Under the scheme, lenders will offer 95% mortgages (LTV) on new-build properties with the added protection of an indemnity guarantee funded jointly by house builders and the government. The guarantee can be called upon by lenders in the event that loans go bad and result in losses. The purpose of the scheme is to reduce the amount of deposit required to purchase, thereby allowing many more people to consider buying a home or moving up the property ladder. At the same time, the initiative is designed to give the construction industry a much needed boost.

The guarantee is 8% of the value of the property, 5.5% to be funded by the government and the remaining 3.5% from the house builders. The scheme is to be available to both first time buyers and house movers, provided the transaction involves a new build property which is to be used as the main residence.

The scheme was first proposed in November 2011 and is now operational with a small number of lender’s participating and many more planning to enter the market. The overall scale is likely to be substantial with qualification for purchases of houses valued at up to £500,000 and initial proposals to extend to a maximum of 100,000 properties. This has been described by the government as a ‘manageable risk’.

Critics of the scheme argue that it could result in artificial price inflation for new build properties, particularly if house builders seek to pass on their additional costs to the buyer. However, prices do need to remain competitive to ensure sufficient demand, and after 7 years, the builders 3.5% contribution will be refunded minus a portion of any losses incurred by the scheme as a whole.

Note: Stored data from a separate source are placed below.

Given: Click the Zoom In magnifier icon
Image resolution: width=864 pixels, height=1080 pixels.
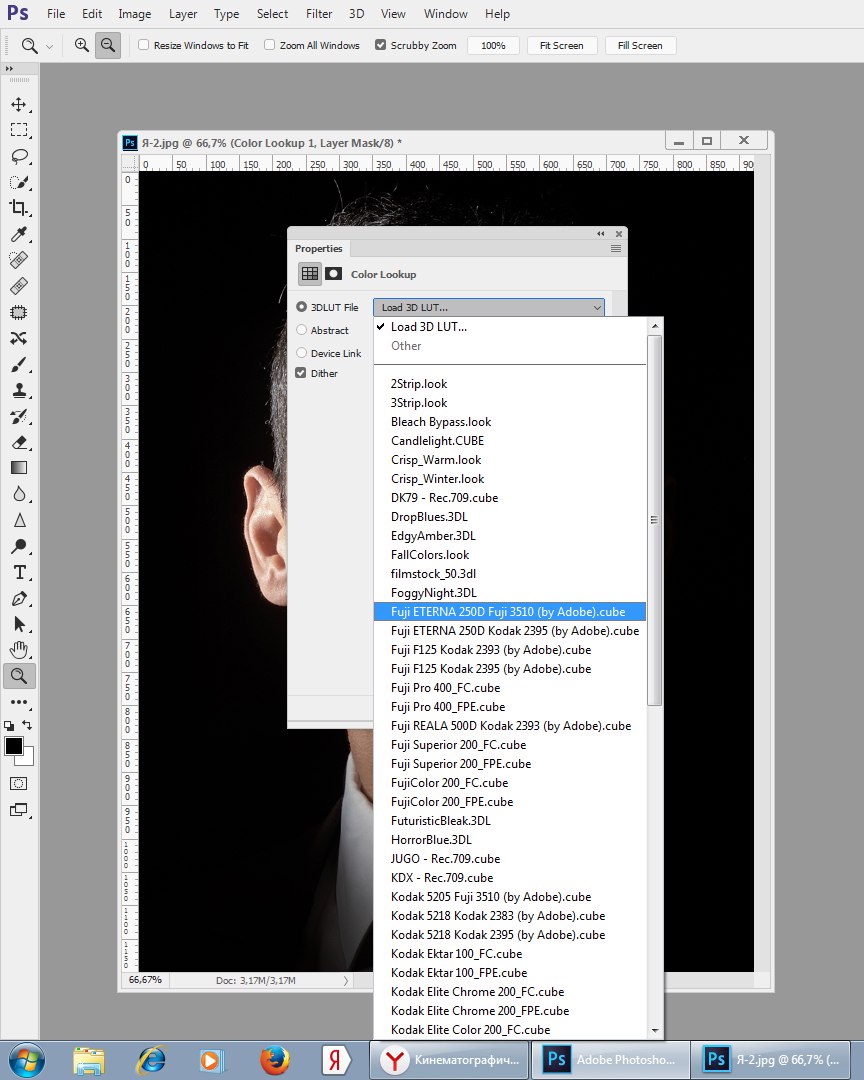Looking at the screenshot, I should tap(82, 45).
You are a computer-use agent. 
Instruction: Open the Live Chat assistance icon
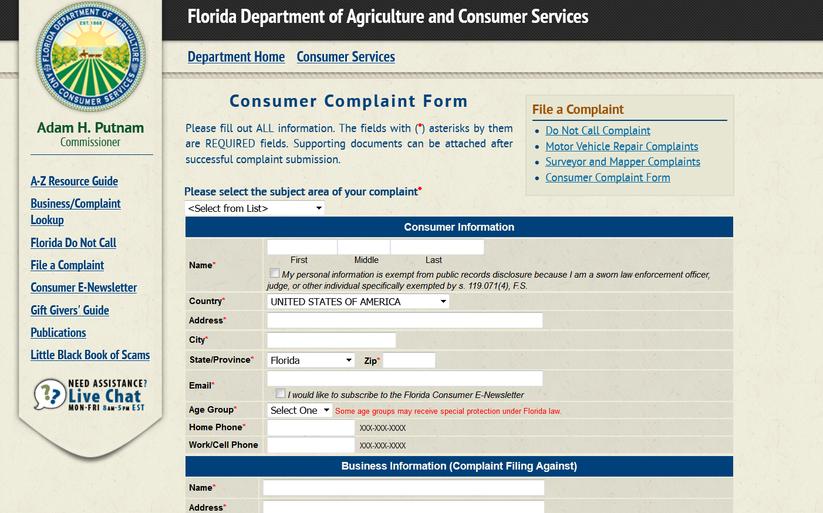[x=90, y=394]
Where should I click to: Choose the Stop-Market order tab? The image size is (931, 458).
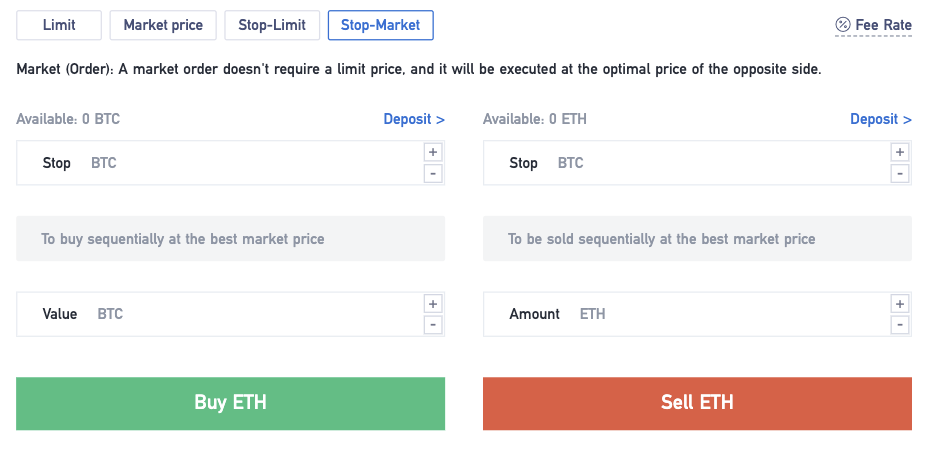pos(380,25)
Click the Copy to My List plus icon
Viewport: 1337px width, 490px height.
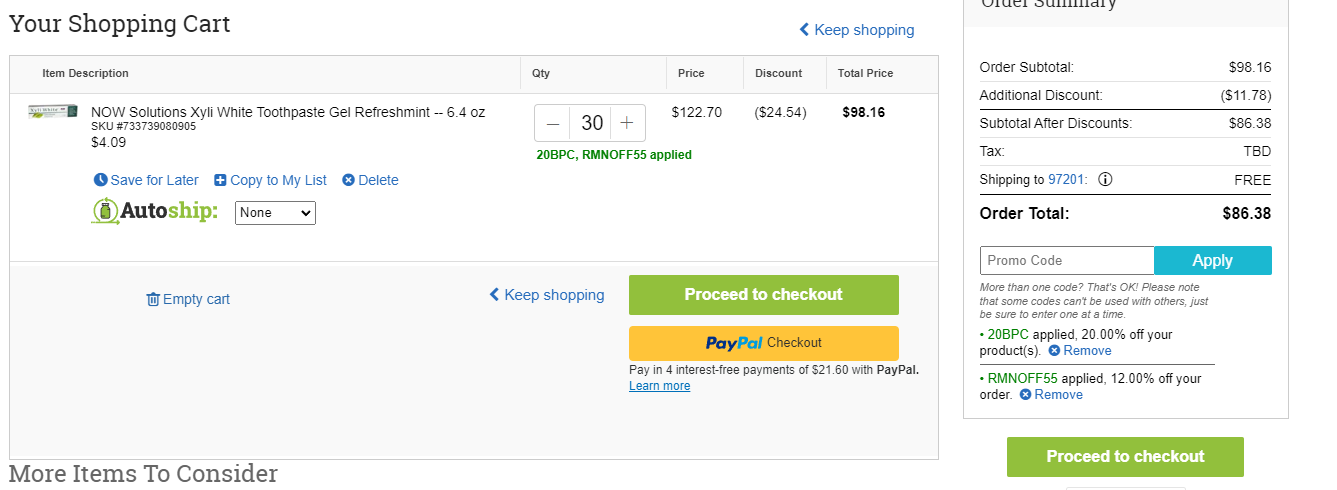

Any measure which stimulates growth in the housing market can only be welcomed; however it remains important to remember that borrowing at a high loan to value needs to be affordable and sustainable allowing for future changes to interest rates. For example, for a 25 year repayment mortgage of £150,000, a 1% change in interest rates could result in an increase to monthly payments of nearly £85. In the current stable interest rate environment, it is easy to forget that during the mid 80s, interest rates peaked at 14.00% a 13.50% increase on the current Bank of England Base Rate!

The information contained in this article is based on current legislation and tax rates, and could be subject to change in future.

Your home may be repossessed if you do not keep up repayments on your mortgage.